CN218406104U - High-low cross-roof drainage structure - Google Patents

Abstract

The utility model discloses a roofing drainage structures is striden to height, its characterized in that: including a pipe, intake chamber and dashpot have been seted up to the inside of a pipe, the inner wall symmetry of the one end of dashpot is fixed with two slide rails, first semicircle pipe and second semicircle pipe have been placed to the inside of dashpot, first spout has all been seted up to the one end of first semicircle pipe and second semicircle pipe, first semicircle pipe and second semicircle pipe block respectively on two slide rails, the outer wall of first semicircle pipe and second semicircle pipe all is fixed with the stripper bar, the inner wall of dashpot is fixed with spring housing, spring groove has been seted up to spring housing's inside, the spring has been placed to spring groove's inside, the one end block of stripper bar is at spring groove. Snow melts the back at the snow and ice and flows through between first semicircle pipe and the second semicircle pipe, freezes a large amount of ice-cubes easily, and the ice-cube extrudees first semicircle pipe and second semicircle pipe to slide to both sides along the slide rail, thereby the effectual ice-cube of avoiding splits first semicircle pipe and second semicircle pipe because of the volume increase rises.

Description

High-low cross-roof drainage structure

Technical Field

The utility model relates to a roofing drainage structures field is striden to height, a roofing drainage structures is striden to height specifically says so.

Background

In industrial buildings of steel construction, one common form of construction is two high and low roofs, where the high span roof is generally the main roof of the building, and the most common form of low span roof is a large canopy (or mantel) arranged uniformly long and using a gutter to drain. In the prior art, a plurality of pipelines are usually fixed on a roof to drain rainwater to a sewer;

however, in rainy and snowy weather in winter, the phenomenon of freezing ice blocks easily occurs in the drainage pipeline, and the drainage pipeline is easily expanded and cracked due to the increase of the volume of the ice blocks.

SUMMERY OF THE UTILITY MODEL

The utility model aims at providing a roofing drainage structures is striden to prior art's defect to height.
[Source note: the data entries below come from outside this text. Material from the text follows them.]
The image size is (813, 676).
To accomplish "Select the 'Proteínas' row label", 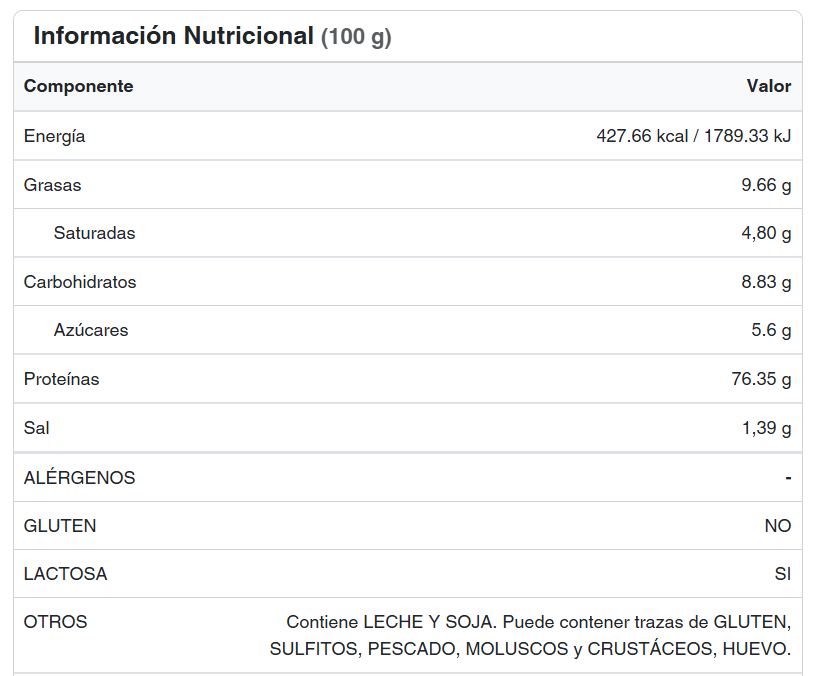I will pos(61,379).
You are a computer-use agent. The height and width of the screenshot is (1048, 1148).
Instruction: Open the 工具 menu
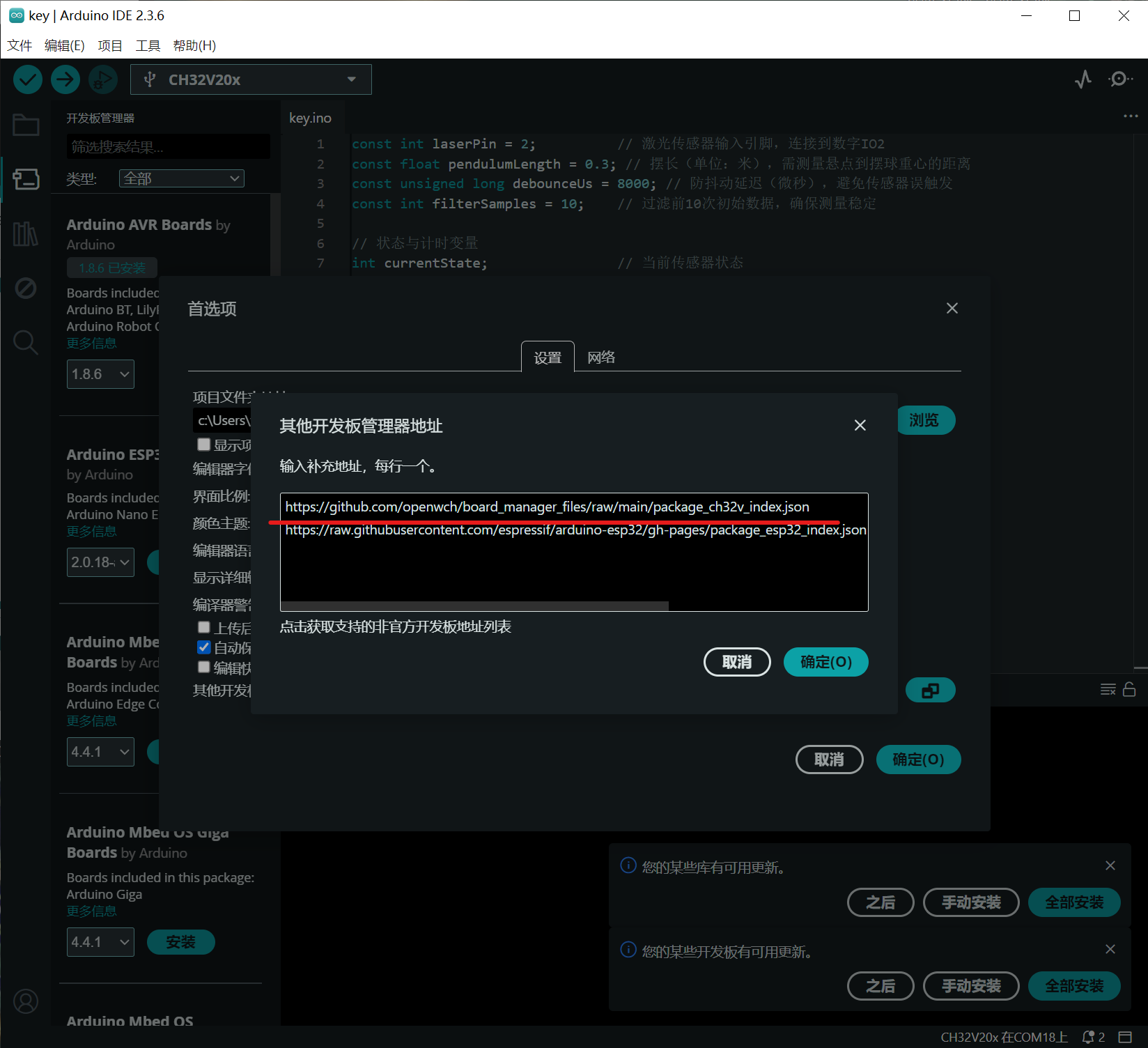[x=148, y=45]
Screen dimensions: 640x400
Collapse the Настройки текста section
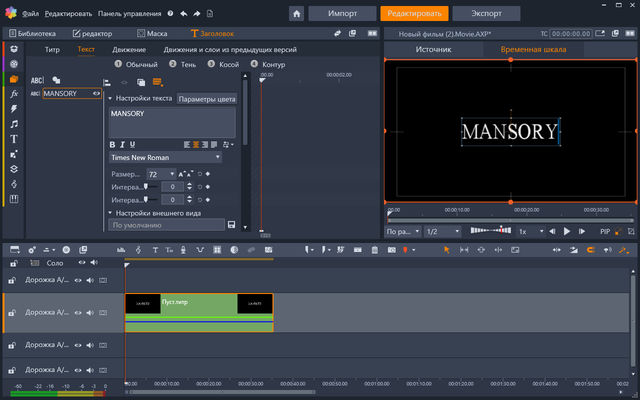coord(111,99)
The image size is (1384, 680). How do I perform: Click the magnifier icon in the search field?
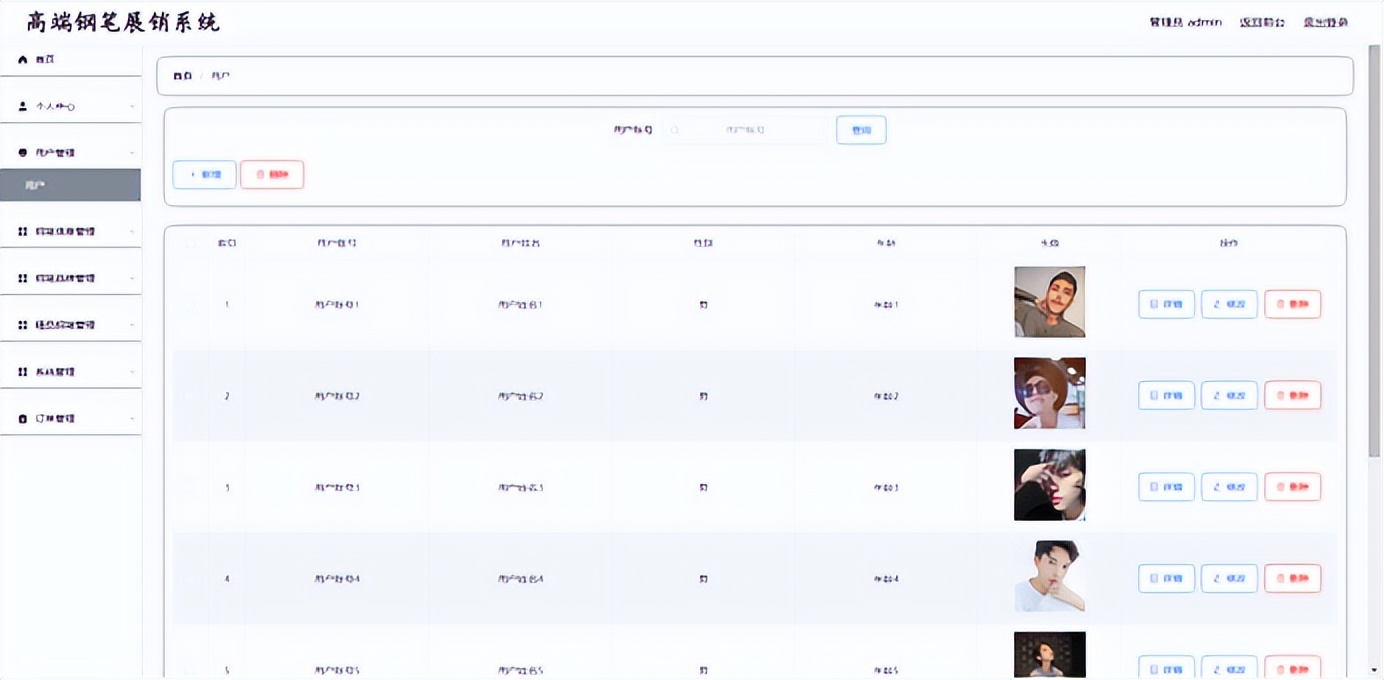coord(676,130)
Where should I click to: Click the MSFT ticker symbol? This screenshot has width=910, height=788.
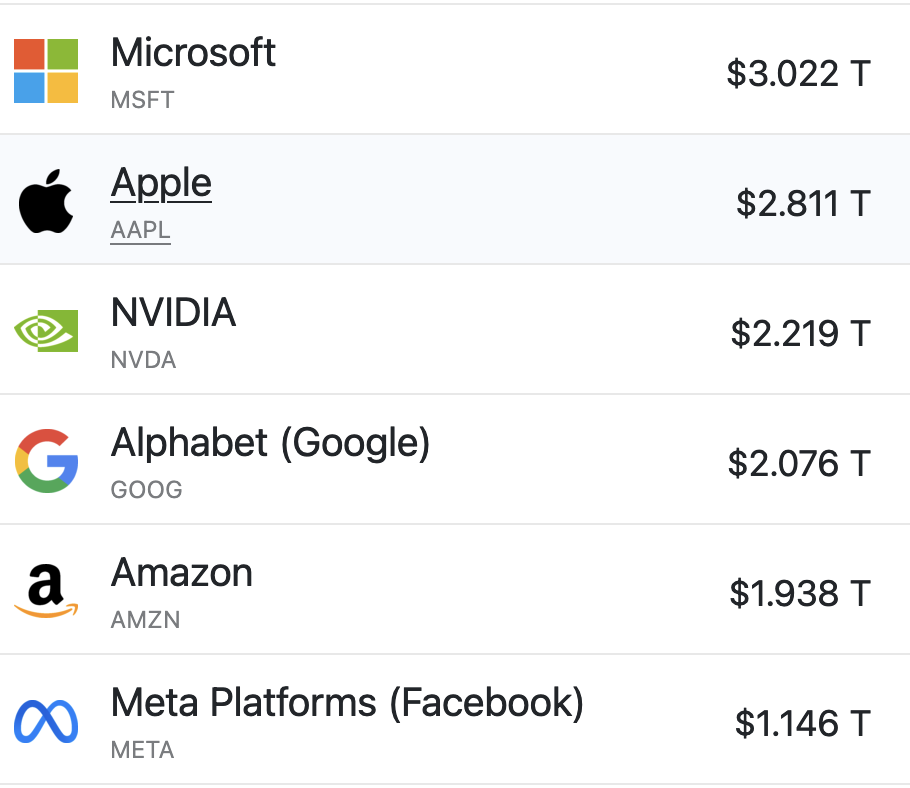pos(142,100)
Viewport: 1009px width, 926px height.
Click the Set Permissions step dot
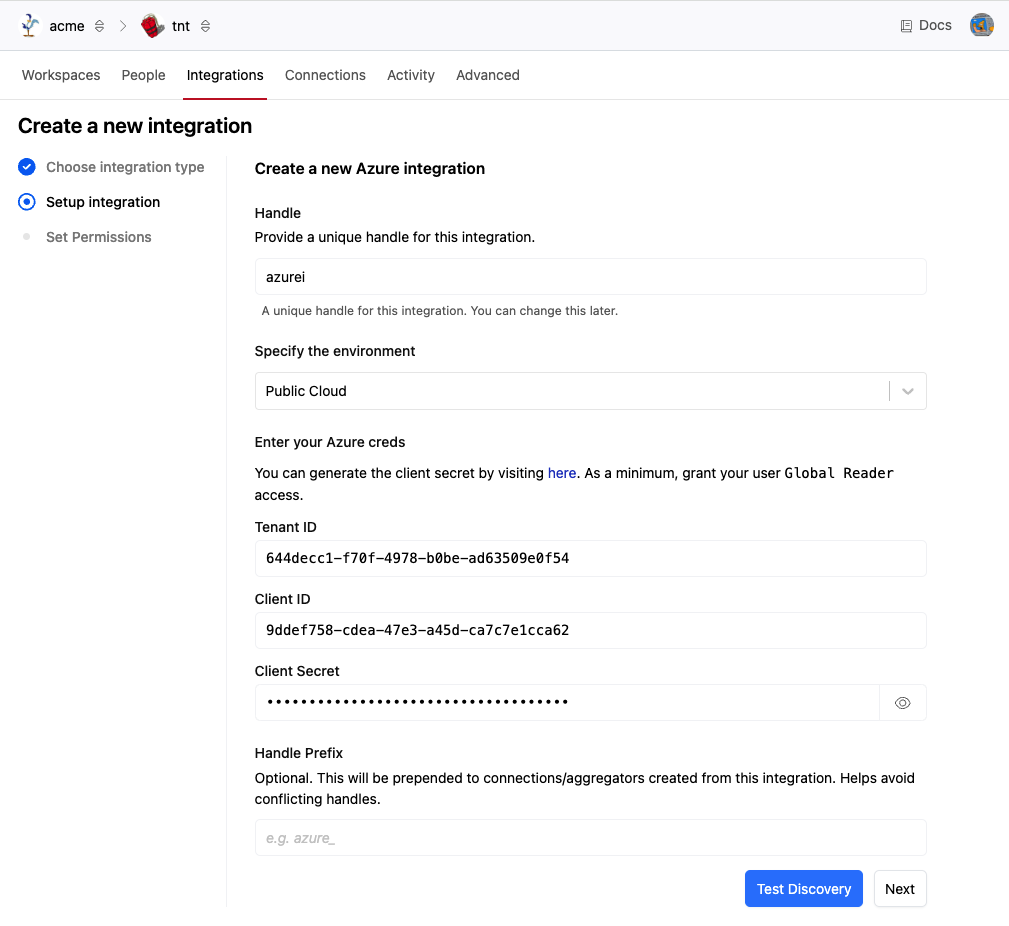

In order to realize the above purpose, the utility model adopts the following technical scheme:

the utility model provides a roofing drainage structures is striden to height which characterized in that: including a pipe, intake antrum and dashpot have been seted up to the inside of a pipe, the intake antrum is located the one end of dashpot, the inner wall symmetry of the one end of dashpot is fixed with two slide rails, first semicircle pipe and second semicircle pipe have been placed to the inside of dashpot, first spout has all been seted up to the one end of first semicircle pipe and second semicircle pipe, first semicircle pipe and second semicircle pipe pass through first spout block respectively two on the slide rail, the outer wall of first semicircle pipe and second semicircle pipe all is fixed with the extrusion pole, the inner wall symmetry of dashpot is fixed with the spring shell, the spring groove has been seted up to the inside of spring shell, the spring has been placed to the inside of spring groove, the one end block of extrusion pole is in the spring inslot, flows through between first semicircle pipe and the second semicircle pipe after snow day ice and snow melt, after the temperature descends night, has a large amount of ice-cubes between first semicircle pipe and the second semicircle pipe, and first semicircle pipe and second semicircle pipe take place to slide along the spring and extrude the spring, treat that the ice-cubes and the effectual semicircle pipe that the ice-cubes that the drive, thereby the volume of the first semicircle pipe and the second semicircle pipe that rises because of the ice-cubes and the effectual semicircle pipe.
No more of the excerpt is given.